Elle finit par demander à son père la permission de prendre le voile. Don Alphonse refusa. Elle lutta encore, mais Dieu la tirait. Le 2 novembre 1533, elle se leva de grand matin et s’en alla, avec une douleur effroyable, se jeter dans le couvent des carmélites de l’Incarnation, en dehors d’Avila. « Il me semblait, raconte-t-elle, que mes os se détachaient les uns des autres. » l’apaisement se fit à l’instant en revêtant la robe des novices, et le bonheur l’inonda.
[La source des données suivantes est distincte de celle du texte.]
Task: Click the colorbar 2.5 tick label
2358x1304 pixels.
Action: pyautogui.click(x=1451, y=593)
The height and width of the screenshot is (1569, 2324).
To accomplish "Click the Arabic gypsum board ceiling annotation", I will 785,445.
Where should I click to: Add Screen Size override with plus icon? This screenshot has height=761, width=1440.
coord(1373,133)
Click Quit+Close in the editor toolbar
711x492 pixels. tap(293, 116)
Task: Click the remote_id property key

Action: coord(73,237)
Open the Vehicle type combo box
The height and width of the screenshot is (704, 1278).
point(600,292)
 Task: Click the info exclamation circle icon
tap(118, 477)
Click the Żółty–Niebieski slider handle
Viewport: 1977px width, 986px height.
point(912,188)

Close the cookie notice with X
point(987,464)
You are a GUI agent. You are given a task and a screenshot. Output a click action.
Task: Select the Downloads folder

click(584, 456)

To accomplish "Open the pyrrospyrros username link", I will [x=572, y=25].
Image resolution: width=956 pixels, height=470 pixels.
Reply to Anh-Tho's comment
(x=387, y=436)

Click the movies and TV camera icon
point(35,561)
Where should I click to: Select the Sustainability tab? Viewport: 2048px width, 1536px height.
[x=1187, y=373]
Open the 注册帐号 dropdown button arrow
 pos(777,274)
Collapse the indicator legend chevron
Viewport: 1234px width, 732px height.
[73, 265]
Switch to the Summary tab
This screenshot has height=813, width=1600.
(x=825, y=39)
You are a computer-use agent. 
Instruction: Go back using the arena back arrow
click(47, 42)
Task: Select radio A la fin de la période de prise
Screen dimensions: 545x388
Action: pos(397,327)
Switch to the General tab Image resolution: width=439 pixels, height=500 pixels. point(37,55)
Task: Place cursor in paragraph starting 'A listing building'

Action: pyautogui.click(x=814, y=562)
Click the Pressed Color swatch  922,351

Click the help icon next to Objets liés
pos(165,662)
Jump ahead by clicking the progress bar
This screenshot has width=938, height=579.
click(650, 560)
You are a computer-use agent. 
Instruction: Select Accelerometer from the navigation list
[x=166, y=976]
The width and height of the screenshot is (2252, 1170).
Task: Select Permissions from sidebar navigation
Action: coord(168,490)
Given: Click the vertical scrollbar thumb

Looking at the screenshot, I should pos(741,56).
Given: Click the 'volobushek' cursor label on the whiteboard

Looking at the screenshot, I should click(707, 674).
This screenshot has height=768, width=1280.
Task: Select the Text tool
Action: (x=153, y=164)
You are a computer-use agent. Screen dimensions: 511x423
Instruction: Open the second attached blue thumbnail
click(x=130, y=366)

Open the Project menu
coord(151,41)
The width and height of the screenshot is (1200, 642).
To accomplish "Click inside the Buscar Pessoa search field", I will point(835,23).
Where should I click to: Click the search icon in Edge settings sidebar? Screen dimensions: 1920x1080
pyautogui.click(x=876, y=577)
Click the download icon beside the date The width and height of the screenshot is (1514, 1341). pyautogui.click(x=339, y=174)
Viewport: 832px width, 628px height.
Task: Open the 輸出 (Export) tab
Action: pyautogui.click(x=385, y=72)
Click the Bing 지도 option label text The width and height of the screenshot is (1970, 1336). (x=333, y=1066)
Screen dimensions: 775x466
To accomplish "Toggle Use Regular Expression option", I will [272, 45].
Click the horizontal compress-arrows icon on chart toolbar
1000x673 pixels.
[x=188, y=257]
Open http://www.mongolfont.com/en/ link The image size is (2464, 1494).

À qui ne comprend pas ces choses si particulières, peu accessibles par la seule intelligence, nous citerons le cri de triomphe poussé par Thérèse de Ahumada quelques mois plus tard, après avoir prononcé ses vœux : « Je n’avais pas encore vingt ans, et il me semblait tenir sous mes pieds le monde vaincu. » Je ne sais ; mais cette ligne est pour moi comme une porte ouverte sur un monde où les règles habituelles de la conduite humaine ne sont plus de mise, où ce que nous appelons sagesse et folie reçoit d’autres noms, en vertu de jugemens qui nous échappent, où les choses et les mots ont un autre sens, et où l’homme de peu de foi, lorsqu’il hasarde une opinion, est semblable à celui d’entre nous qui essaierait d’appliquer nos procédés de mesure dans l’espace à quatre ou cinq dimensions.


III.

Pendant près de vingt ans, la sœur Thérèse se contenta d’être une bonne religieuse selon le XVIe siècle. Les prières l’ennuyaient décidément. « Pendant des années entières, écrit-elle, j’étais moins occupée du sujet de mon oraison que du désir d’entendre l’horloge sonner la fin de l’heure consacrée à la prière. » Très proprette, elle savourait les joies du balayage. Ce n’était point pour elle des joies ordinaires. À défaut d’autre titre, elle aurait mérité d’être la sainte du balai. Tant qu’elle put remuer, elle rangea, nettoya, lava, épousseta, trotta en faisant la guerre aux araignées et aux serviettes sales. Devenue la grande réformatrice avec qui le roi et le nonce comptaient, elle suppliait le provincial de ses carmes, « pour l’amour de Dieu, » de faire au besoin des constitutions pour obliger les moines à être propres. « Si Sa Paternité, écrit-elle, considérait leurs lits et leur linge de table, elle n’hésiterait pas. » Il est vrai, ajoute mélancoliquement sainte Thérèse, qu’aucune constitution n’y fera, « étant comme ils sont. »

Les deux événemens de cette période de sa vie furent sa grande maladie et la mort de son père. La maladie fut cruelle et étrange.